Global Authorities Strike Crypto Phishing Ring: 20K Victims, $57M Exposed in Landmark Operation
A major international crackdown has frozen over $12 million in suspected criminal proceeds and exposed more than $45 million in cryptocurrency fraud, targeting approval phishing scams that victimized over 20,000 people. The joint operation by US, UK, and Canadian law enforcement agencies represents one of the most significant coordinated strikes against crypto-enabled financial crime to date, signaling a new era of regulatory and enforcement scrutiny on the digital asset ecosystem.
A Cross-Border Sweep Vs. Phishing
Operation Atlantic was run in March and brought together the NCA, the US Secret Service, the Ontario Provincial Police and the Ontario Securities Commission.
The NCA said the effort focused on people who had already lost crypto, or were at risk of losing it, through approval phishing, a scheme that tricks users into handing over wallet access without meaning to.

That method has made scams harder to spot because the victim is often the one who authorizes the dangerous action. Instead of sending coins directly to a thief, users are pushed into signing a malicious approval that gives scammers permission to move assets out of the wallet later. Binance described that kind of fraud as one of the most damaging scams aimed at crypto users.

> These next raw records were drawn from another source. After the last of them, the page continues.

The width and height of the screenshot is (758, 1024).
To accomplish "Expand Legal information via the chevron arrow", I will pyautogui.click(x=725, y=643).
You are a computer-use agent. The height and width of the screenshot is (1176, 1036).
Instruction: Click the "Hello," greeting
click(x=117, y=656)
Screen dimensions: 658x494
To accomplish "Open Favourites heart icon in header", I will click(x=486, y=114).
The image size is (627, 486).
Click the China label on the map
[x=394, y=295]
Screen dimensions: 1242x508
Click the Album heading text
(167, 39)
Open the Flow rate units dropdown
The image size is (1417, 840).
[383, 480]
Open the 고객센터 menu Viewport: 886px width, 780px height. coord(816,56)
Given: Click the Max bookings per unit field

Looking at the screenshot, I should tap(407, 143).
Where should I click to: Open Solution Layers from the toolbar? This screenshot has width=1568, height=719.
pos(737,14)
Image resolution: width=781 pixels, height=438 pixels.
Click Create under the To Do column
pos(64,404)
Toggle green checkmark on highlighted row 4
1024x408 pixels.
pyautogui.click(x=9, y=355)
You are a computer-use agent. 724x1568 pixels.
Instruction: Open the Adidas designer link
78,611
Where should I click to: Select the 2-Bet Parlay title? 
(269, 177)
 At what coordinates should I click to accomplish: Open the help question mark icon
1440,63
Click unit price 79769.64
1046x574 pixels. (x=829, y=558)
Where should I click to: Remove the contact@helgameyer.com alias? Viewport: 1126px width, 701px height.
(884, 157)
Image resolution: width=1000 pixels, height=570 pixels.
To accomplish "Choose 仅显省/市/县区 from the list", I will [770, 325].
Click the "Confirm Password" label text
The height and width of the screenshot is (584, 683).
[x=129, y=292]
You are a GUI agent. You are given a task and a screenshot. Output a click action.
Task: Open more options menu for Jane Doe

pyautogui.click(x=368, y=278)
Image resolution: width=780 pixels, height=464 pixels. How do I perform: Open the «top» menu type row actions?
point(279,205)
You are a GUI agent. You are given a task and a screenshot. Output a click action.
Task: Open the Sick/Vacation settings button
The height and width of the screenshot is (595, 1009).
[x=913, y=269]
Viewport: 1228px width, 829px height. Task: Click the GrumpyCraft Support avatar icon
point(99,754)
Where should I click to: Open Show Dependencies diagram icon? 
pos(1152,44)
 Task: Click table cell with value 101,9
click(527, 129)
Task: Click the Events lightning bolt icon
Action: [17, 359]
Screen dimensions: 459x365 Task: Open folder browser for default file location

The NCA said the operation identified victims across the UK, the US and Canada, and one UK victim was thought to have lost more than £52,000.
Officials said the public-private effort helped law enforcement act while some funds were still traceable, with private firms helping identify victims in real time and trace suspicious transactions.
What Binance Said It Did
Binance said its Special Investigations team supported the operation on site in London, where staff helped with live account screening and scam intelligence. The company also said it identified scam websites that were still active during the operation and passed along information that could help with asset seizure efforts.
The exchange said no funds were frozen on Binance accounts. That point matters because it suggests the criminal proceeds were being held elsewhere when the sweep took place, even though Binance still played a role in tracing the wider scam network.

Officials from the NCA said the operation is now being followed by further analysis of the intelligence gathered during the crackdown. The agency also told victims to watch out for recovery scams, warning that criminals often return under a new name and promise to get stolen crypto back for a fee.